> _WHAT IS REQUIRED_: This exercise calls for the line with "Given: Select keyword cat costumes for adults", the line with "Viewport: 484px width, 189px height.", and all lines between them in the material below, output exactly and with no other lines.
(AVAILABLE DATA)
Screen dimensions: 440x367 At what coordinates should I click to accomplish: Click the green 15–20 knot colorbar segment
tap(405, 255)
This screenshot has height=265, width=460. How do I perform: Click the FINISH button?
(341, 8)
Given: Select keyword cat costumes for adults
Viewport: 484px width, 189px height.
(End AVAILABLE DATA)
(AVAILABLE DATA)
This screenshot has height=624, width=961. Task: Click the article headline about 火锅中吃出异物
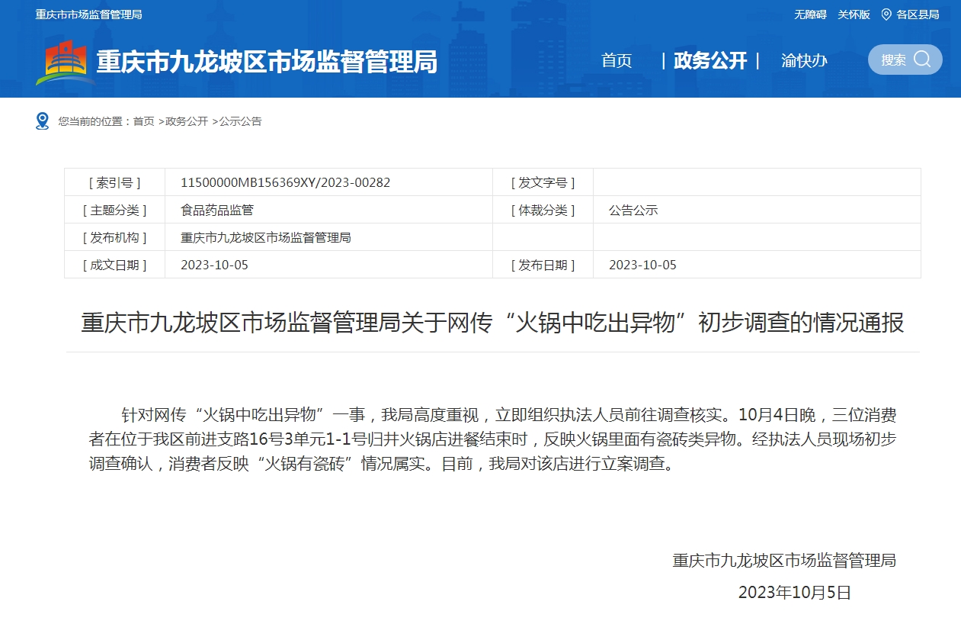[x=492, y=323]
(End AVAILABLE DATA)
> _RESPONSE TO THIS EXERCISE_:
Given: Select keyword cat costumes for adults
Viewport: 484px width, 189px height.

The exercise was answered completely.